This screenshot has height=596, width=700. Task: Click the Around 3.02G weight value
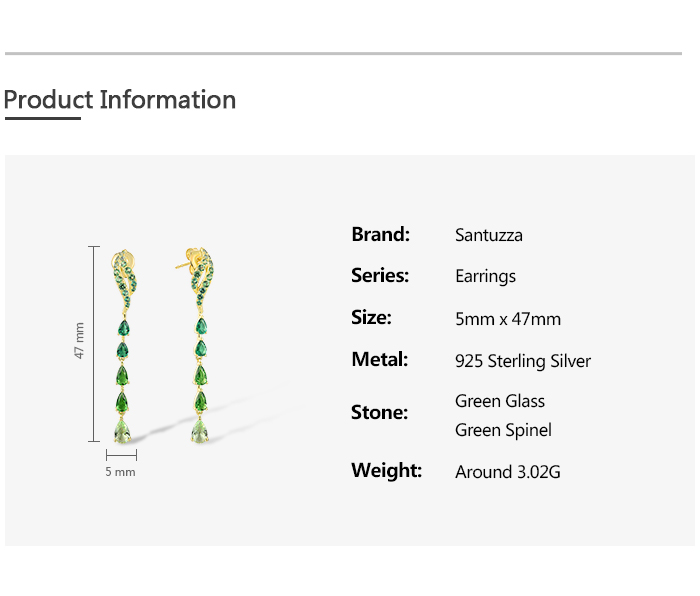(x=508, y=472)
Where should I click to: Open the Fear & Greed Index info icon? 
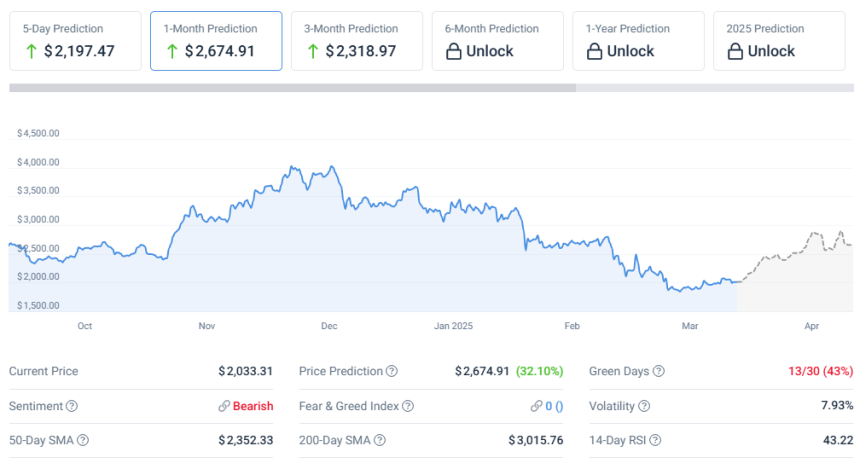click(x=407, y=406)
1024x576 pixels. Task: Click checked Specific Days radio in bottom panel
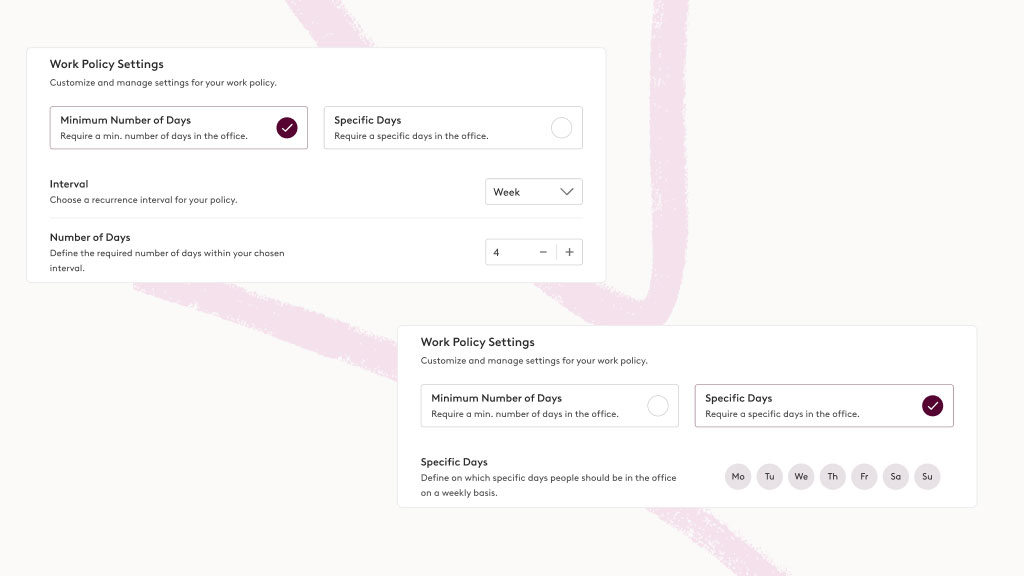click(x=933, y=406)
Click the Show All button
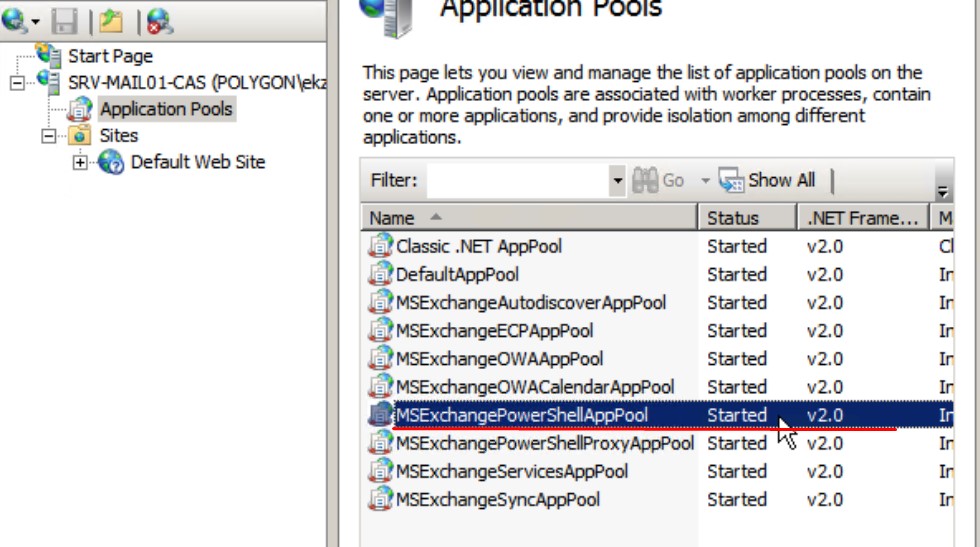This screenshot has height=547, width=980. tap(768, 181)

Exercise: Return the entries verbatim, pictures excluded.

Completed task:
This screenshot has height=596, width=700. Task: Click the Around 3.02G weight value
(x=508, y=472)
Where should I click to: Open the Fear & Greed Index info icon? 
click(x=407, y=406)
1024x576 pixels. Task: Click checked Specific Days radio in bottom panel
click(x=933, y=406)
Click the Show All button
This screenshot has height=547, width=980. tap(768, 181)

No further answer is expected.